Durante la antesala de la elección de 2018, algunos comunicadores públicos buscaban desesperadamente a un político nacional que tuviera las características de Emmanuel Macron, el político de moda de aquél entonces. La periodista y escritora Guadalupe Loaeza creyó haberlo encontrado y publicó con emoción un tuit:
“Mientras tomaba un café con el Sen. Armando Ríos Piter y lo escuchaba hablar de su candidatura independiente me dije: es el Macron mexicano”.
El comentario de Loaeza fue criticado por priorizar la cursilería y la promoción sobre el análisis; incluso, algunos tuiteros lo recuperan hoy día para ejemplificar la zalamería, pues Ríos Piter no tenía posibilidades de ser candidato de nada, ni se parecía a Macron y era completamente innecesario recurrir, en 120 caracteres, a la imagen de una conversación profunda y reveladora en algún café de la Ciudad de México.
Sin quererlo, Loaeza fue una precursora del tono cursi y zalamero que adoptaría nuestra conversación pública, aunque en realidad es algo poco nuevo en la política, salvo por su normalización en nuestro tiempo.
Durante los primeros años del régimen de la Revolución Mexicana (la tercera revolución de nuestra historia), el gobernador de Puebla, Claudio N. Tirado, hostigaba opositores, se enriquecía sin ningún reparo, y en los hechos hacía poco por el estado; sin embargo, era amigo del presidente Plutarco Elías Calles, así que más que avergonzarse por su actuar, se sentía parte de la transformación revolucionaria.
En más de una reunión afirmó que los grandes líderes de nuestra historia eran Miguel Hidalgo, Benito Juárez, Plutarco Elías Calles y luego él, “el segundo Calles de México”, el continuador de la Revolución Mexicana.
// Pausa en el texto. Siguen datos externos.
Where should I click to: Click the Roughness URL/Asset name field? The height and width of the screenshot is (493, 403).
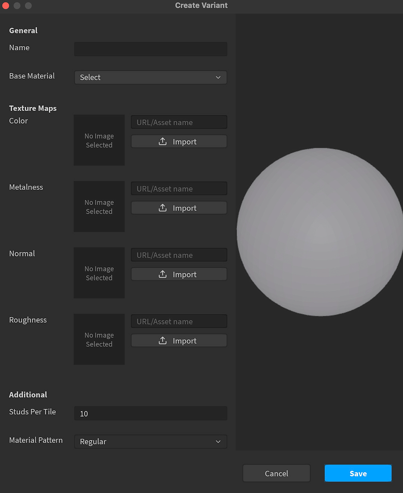178,321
En sus discursos, hablaba de la transformación, exaltaba los tiempos que vivía y compraba a los medios para que lo alabaran, cuestión que algunos hacían con gusto.
A sus críticos los acusaba de ser reaccionarios y traidores (y por consiguiente la prensa local también), e iniciaba campañas políticas y mediáticas en su contra (aunque él, antes de ser gobernador, había sido muy cercano al gobernador delahuertista y “reaccionario” Froylán Cruz Manjarrez). Finalmente le duró poco el gusto, porque cuando Obregón ganó la sucesión se terminó el apoyo presidencial, y tuvo que dejar la gubernatura tras un juicio político impulsado por los obregonistas.
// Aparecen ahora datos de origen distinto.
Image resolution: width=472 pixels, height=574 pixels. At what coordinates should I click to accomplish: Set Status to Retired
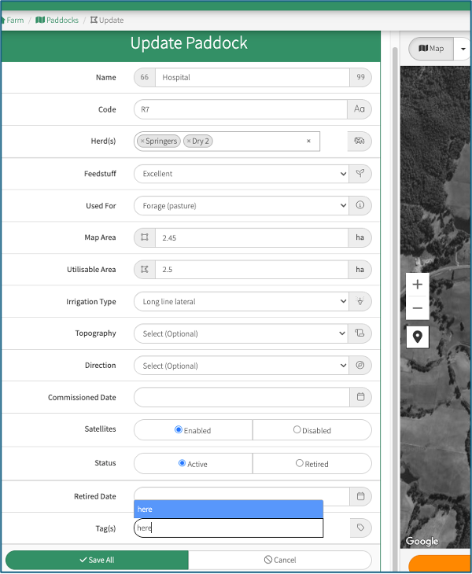(x=299, y=463)
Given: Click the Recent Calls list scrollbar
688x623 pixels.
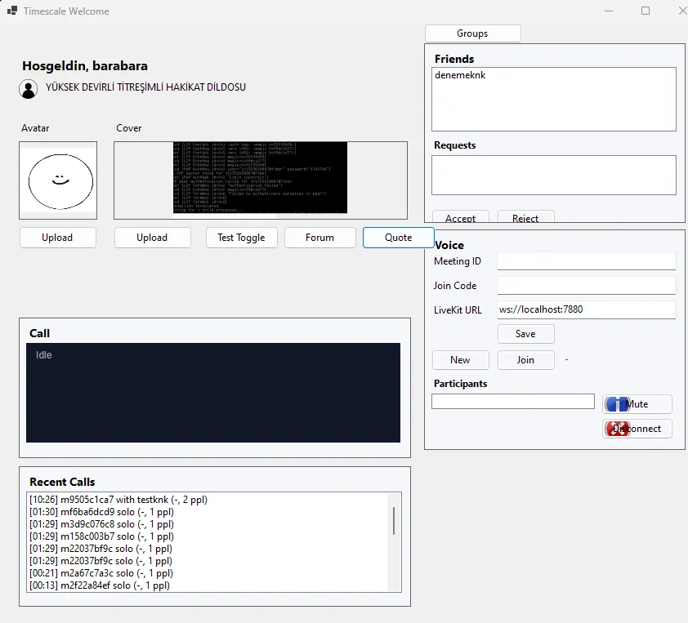Looking at the screenshot, I should [394, 521].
Hoy todos los días comentarios melosos y exagerados inundan las redes sociales, las columnas, los programas de opinión y las propuestas de los políticos. La historia se construye en cada acto del Gobierno, la alegría se desborda en las presentaciones de cualquier político (grande, chiquito o mediano), las epopeyas ocurren en cada instante y la continuidad de los apellidos del pueblo, “López”, deben garantizarse en los próximos gobiernos, al grado de inventar secretarías para asegurarlo.
El debate político de fondo se elude y se recurre a la descalificación fácil y desproporcionada del otro; mientras se construyen relatos, igual de desproporcionados, a favor de la o el político predilecto de ocasión (el o la continuadora indudable de la “Cuarta Transformación”) o para agradar al presidente y a su público . Los críticos son los más traidores, los sermoneros los mejores analistas y la cursilería la herramienta predilecta para ser bien recompensado (en una de esas, hasta para ganar una nominación presidencial).
Sólo que la historia siempre sigue su curso, y los políticos que únicamente dependen de las simpatías de los poderosos para ocupar un cargo, como Tirado, tarde o temprano son expuestos por lo que son. En tanto, las cursilerías guadalupanas que los acompañan, son una risible anécdota que forma parte de su historia.
O como dicen ahora que recuerdan la cursilería de Loaeza: hay tuits que tarde o temprano envejecen muy mal.